Qoku, A.; Stickel, T.; Amerifar, S.; Wolf, S.; Oellerich, T.; Buettner, F.

High-throughput perturbation screens coupled with single-cell molecular profiling enable systematic interrogation of gene function, yet interpreting the resulting data in terms of biological pathways remains challenging. Existing approaches either identify latent gene modules without linking them to perturbations, or model perturbation effects without incorporating prior biological knowledge, limiting interpretability and scalability. Here, we introduce PACMON (Pathway-guided Multi-Omics data integration for interpreting large-scale perturbation screens), a Bayesian latent factor model that jointly infers pathway-level programs and their modulation by experimental perturbations. PACMON decomposes multimodal molecular measurements into shared latent factors aligned with known biological pathways through structured sparsity priors, while simultaneously estimating how each perturbation activates or represses these pathway programs. The framework naturally accommodates multiple data modalities and employs stochastic variational inference for scalable application to large datasets. We evaluate PACMON in three settings of increasing complexity. On synthetic data with known ground truth, PACMON achieves near-perfect recovery of pathway structure and perturbation effects, outperforming existing methods in both accuracy and computational scalability.

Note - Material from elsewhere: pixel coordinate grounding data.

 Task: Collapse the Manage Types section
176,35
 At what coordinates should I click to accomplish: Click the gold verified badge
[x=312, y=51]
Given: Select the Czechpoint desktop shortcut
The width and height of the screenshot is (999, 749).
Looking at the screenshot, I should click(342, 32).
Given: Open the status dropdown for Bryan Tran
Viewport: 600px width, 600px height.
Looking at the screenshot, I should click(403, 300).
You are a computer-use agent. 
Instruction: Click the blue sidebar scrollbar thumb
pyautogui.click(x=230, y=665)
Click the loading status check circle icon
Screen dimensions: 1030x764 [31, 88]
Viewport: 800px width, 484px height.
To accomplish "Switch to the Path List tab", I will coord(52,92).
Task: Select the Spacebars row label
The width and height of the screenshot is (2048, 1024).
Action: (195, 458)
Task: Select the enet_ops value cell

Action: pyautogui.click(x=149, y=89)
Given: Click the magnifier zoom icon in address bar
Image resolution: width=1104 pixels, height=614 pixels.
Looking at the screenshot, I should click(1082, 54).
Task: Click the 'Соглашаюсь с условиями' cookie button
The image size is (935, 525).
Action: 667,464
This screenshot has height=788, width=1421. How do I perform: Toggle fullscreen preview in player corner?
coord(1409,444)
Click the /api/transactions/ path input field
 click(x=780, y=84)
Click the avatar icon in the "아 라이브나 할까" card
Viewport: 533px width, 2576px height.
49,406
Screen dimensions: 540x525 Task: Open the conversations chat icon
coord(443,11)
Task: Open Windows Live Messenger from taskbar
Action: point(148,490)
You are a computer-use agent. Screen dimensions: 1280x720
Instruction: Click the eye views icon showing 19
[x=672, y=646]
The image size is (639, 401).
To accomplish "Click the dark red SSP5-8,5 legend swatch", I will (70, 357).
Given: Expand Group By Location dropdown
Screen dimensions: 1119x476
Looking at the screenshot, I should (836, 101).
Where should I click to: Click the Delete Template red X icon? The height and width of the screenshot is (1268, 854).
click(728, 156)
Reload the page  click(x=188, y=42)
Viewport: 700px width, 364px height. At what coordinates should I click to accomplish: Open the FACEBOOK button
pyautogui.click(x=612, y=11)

Applied to a multimodal Perturb-CITE-seq screen of melanoma cells, PACMON recovers coherent interferon-signaling and cell-cycle programs spanning RNA and surface-protein modalities and identifies interpretable perturbation-pathway associations consistent with known immune-evasion mechanisms. Finally, we apply PACMON to the Tahoe-100M perturbation atlas - approximately 100 million cells and over 1,000 drug-dose combinations - producing the first pathway-level latent factor analysis at this scale and revealing biologically meaningful drug-response landscapes across Hallmark pathway programs. PACMON provides a unified, scalable and interpretable framework for mapping perturbation effects onto biological pathways in modern large-scale perturbation experiments.